Quando Trump parla di greggio a prezzo di mercato ha ben chiaro di poter imporre il costo dell’energia su scala mondiale. Gli Usa sono il primo estrattore di idrocarburi e già vendono gas a un prezzo politico agli europei. Ora controllano le prime riserve del mondo (Venezuela), sono saldamente alleati con le seconde (Arabia Saudita), minacciano di annettere le terze (Canada) e bombardare le quarte (Iran). C’è chi dubita che Washington non sappia imporre il «prezzo di mercato» che desidera?
Il controllo del petrolio non basta. Obbiettivo americano è la Cina. Come nell’800, Pechino esporta molto più di ciò che importa. Entro questo decennio può arrivare a produrre il 45% di tutti i beni del mondo. Gli anni in cui Silicon Valley poteva equilibrare la bilancia commerciale con gli iPhone sono finiti perché dopo quello manifatturiero anche il dominio tecnologico occidentale sta tramontando. Resta però saldo quello militare con le 750 basi Usa sparse per il globo.

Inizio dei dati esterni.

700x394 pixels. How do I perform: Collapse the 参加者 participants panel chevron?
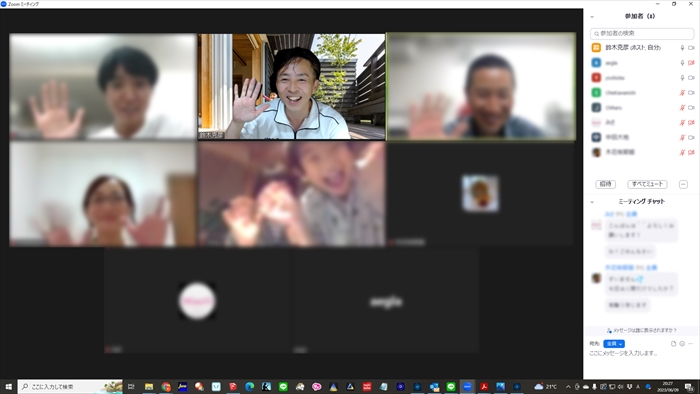coord(592,17)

E a cosa serve l’intenzione del presidente (scritta su Truth) di aumentare entro il 2027 del 50% il bilancio del ministero della Guerra se non a difendere le rotte commerciali e l’accesso alle risorse? In tempi di bombe atomiche non è conveniente scontrarsi con la Cina. Basta tagliarle i rifornimenti o almeno garantirseli per sé.